Das Onlineportal „Politico“ spielte sogleich eine ganze Reihe möglicher Ersatzkandidaten durch, darunter den rumänischen Präsidenten Klaus Johannis, den kroatischen Premier Andrej Plenkovic und die Präsidentin des Europaparlaments, Roberta Metsola.

Das Geraune belegt, dass die CDU-Politikerin aus Niedersachsen ihre zweite Amtszeit nicht sicher hat. Ihr Kampf um die Macht beginnt sogar erst richtig, wenn alle Wahllokale am 9. Juni geschlossen sind.

Dann steht die Sitzverteilung im Europaparlament fest, und sie kann anfangen, eine Mehrheit zu suchen. Auch den 27 Regierungschefs wird sie noch das eine oder andere versprechen müssen, um sich deren Unterstützung zu sichern.

Ursula von der Leyen bleibt klare Favoritin

Allerdings bleibt von der Leyen die klare Favoritin. Vor allem zwei Faktoren sprechen für sie: Erstens wird ihre Partei die Europawahl den Umfragen zufolge klar gewinnen. Das würde den Anspruch der EVP-Spitzenkandidatin auf eine zweite Amtszeit unterstreichen.

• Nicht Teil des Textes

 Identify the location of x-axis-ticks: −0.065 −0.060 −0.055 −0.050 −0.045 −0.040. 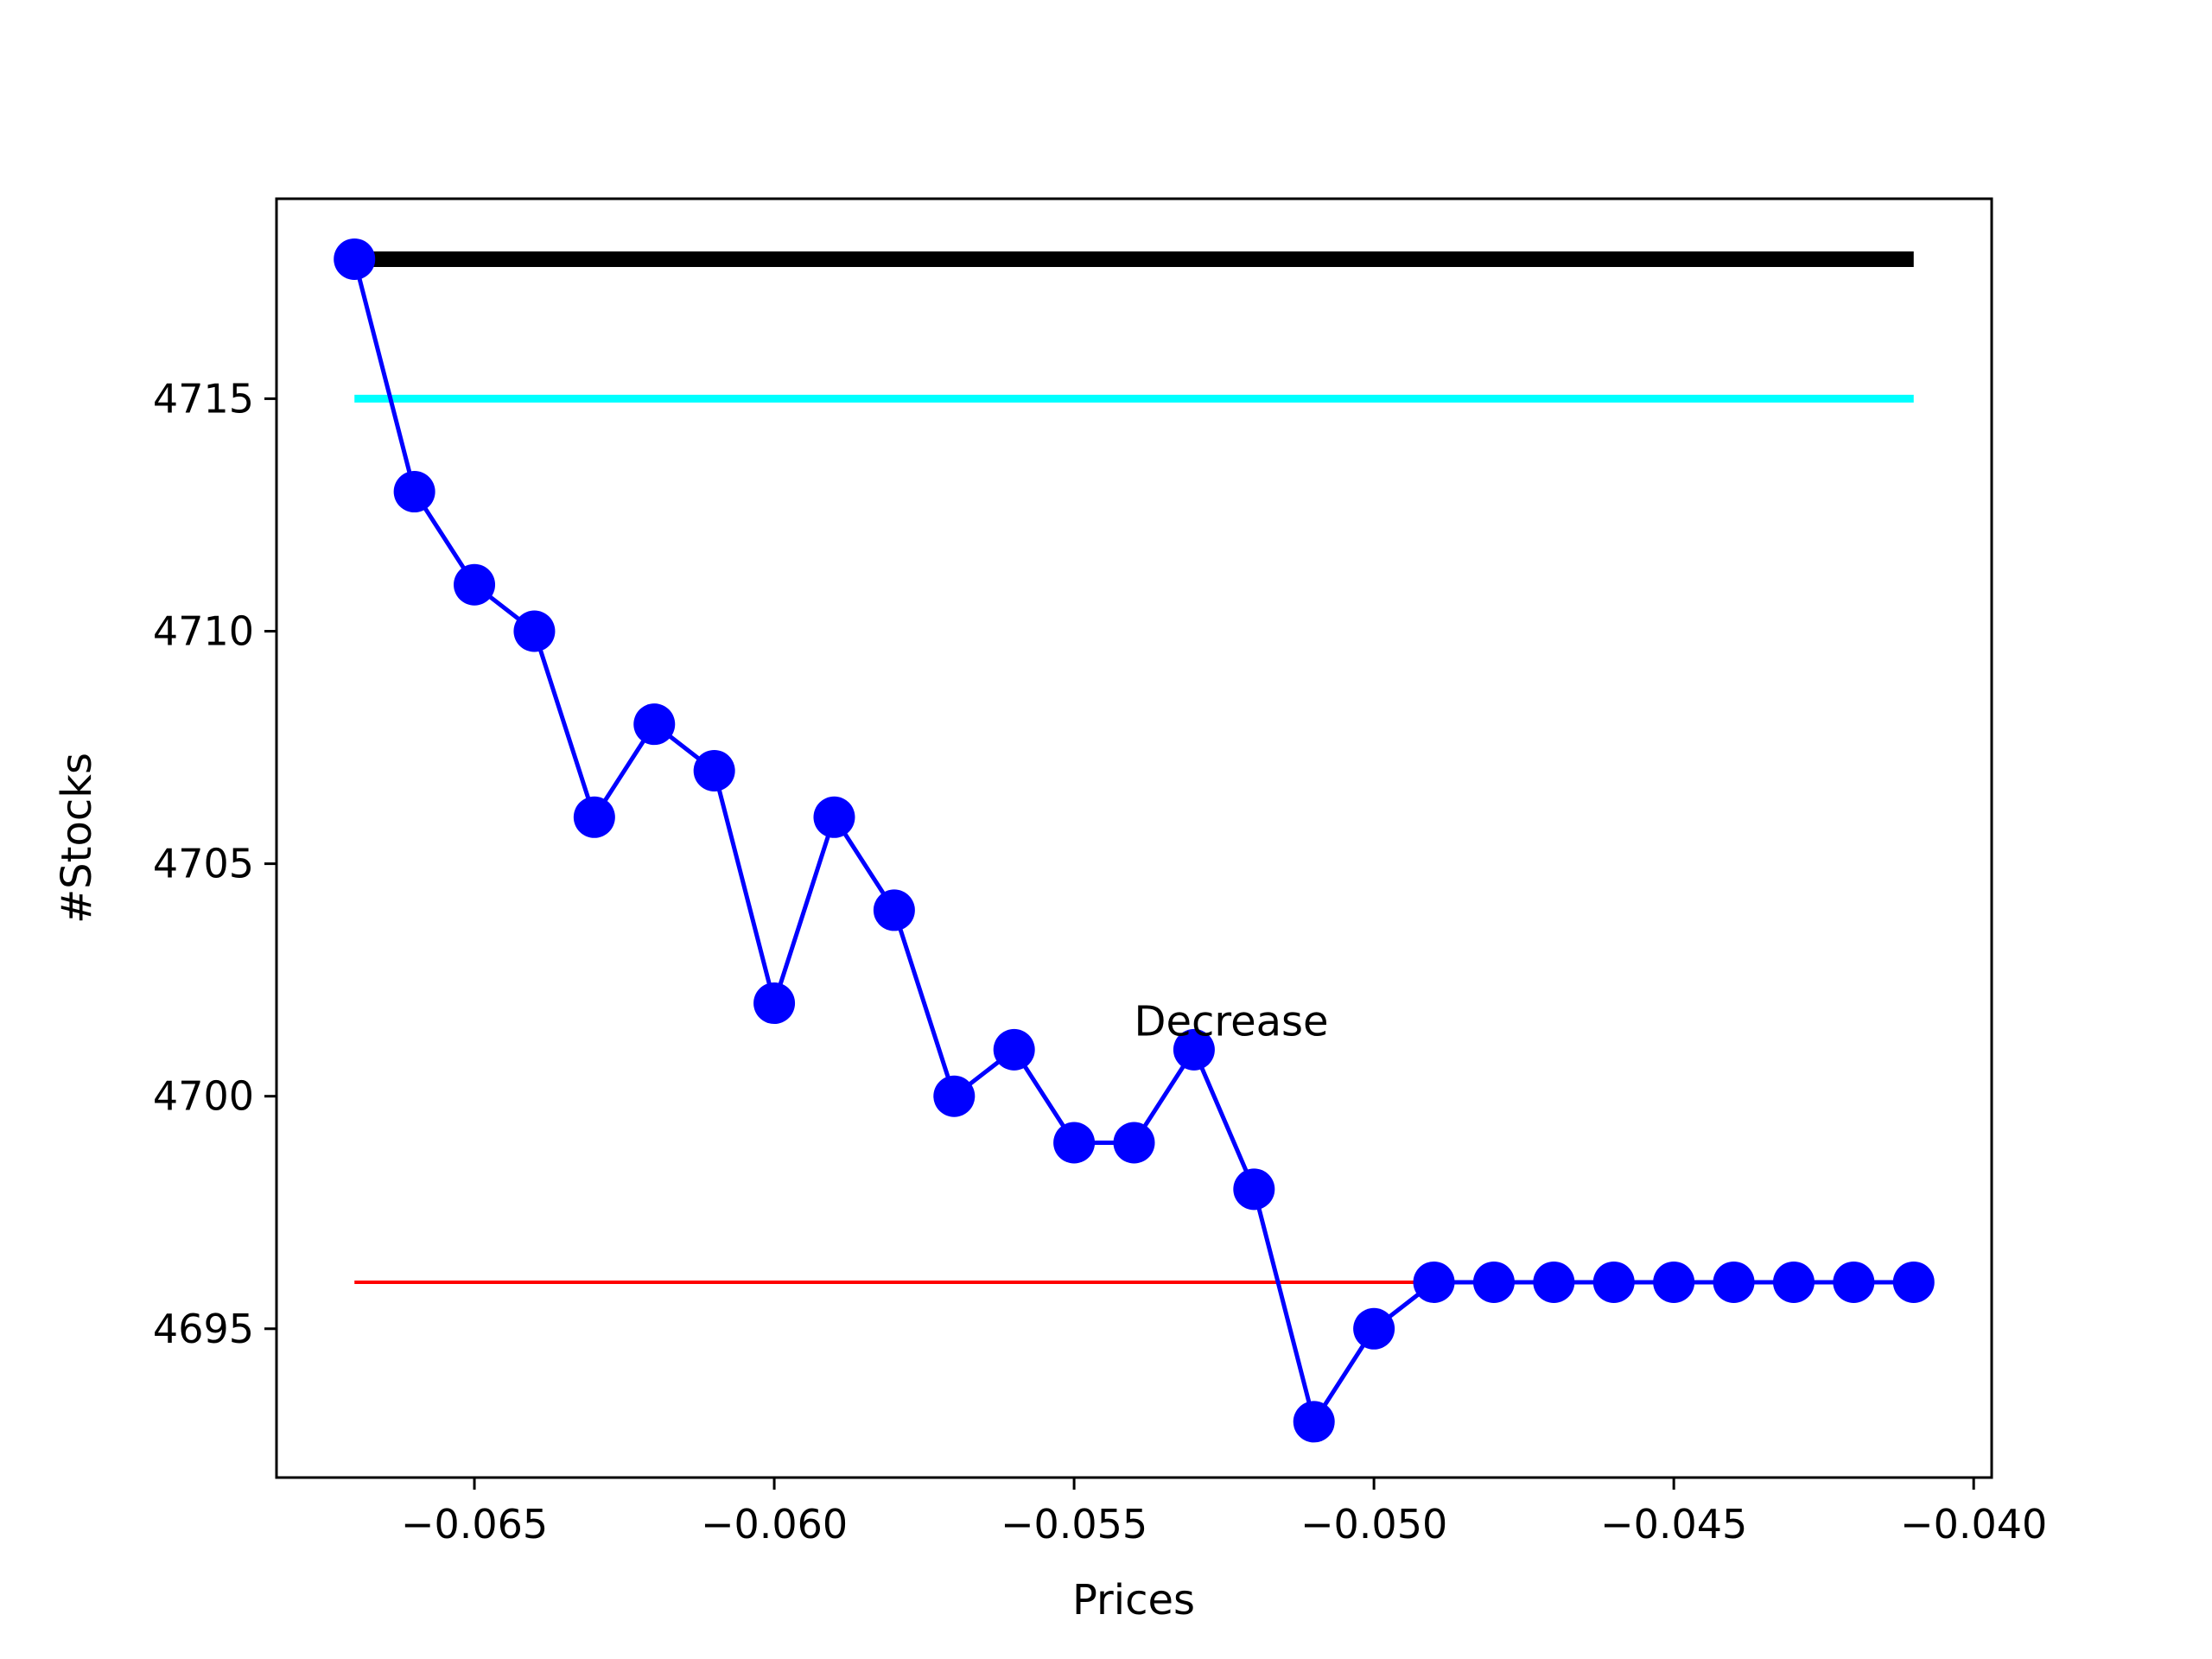
(1224, 1513).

Zweitens steht die Bundesregierung hinter der Kommissionschefin. Jemanden anders an der Kommissionsspitze zu installieren dürfte gegen Widerstand aus Deutschland schwer werden.

Von der Leyen hat sich im Rat zudem gezielt weitere einflussreiche Verbündete geschaffen. Die italienische Ministerpräsidentin Giorgia Meloni, deren wichtigstes Anliegen die Migration ist, durfte zuletzt auf jede Reise mit, bei der neue Migrationsabkommen mit Mittelmeeranrainern vereinbart wurden.

Der polnische Ministerpräsident Donald Tusk darf sich über Fördermilliarden freuen, die Brüssel unter seinem Vorgänger zurückgehalten hatte, nun aber wieder freigab. Und auch Macron kann sich eigentlich nicht beklagen. Unter von der Leyen ist die EU sehr viel französischer geworden: mehr Staatsinterventionen, mehr Industriepolitik, mehr Protektionismus.

Die Draghi-Personalie ist daher wenig plausibel. Die Gedankenspiele dienen offenbar vor allem einem Zweck: Von der Leyen daran zu erinnern, dass sie eine Angestellte der Regierungschefs ist, deren Anweisungen sie auszuführen hat.

Nicht nur in Paris gibt es die Sorge, dass die Kommissionschefin zu eigenständig und zu mächtig geworden ist. Macron hat in seiner Rede an der Pariser Elite-Universität Sorbonne am Donnerstag jedenfalls schon eine lange Wunschliste für die kommende Legislaturperiode vorgelegt. Die Kommissionschefin wird sie genau studieren.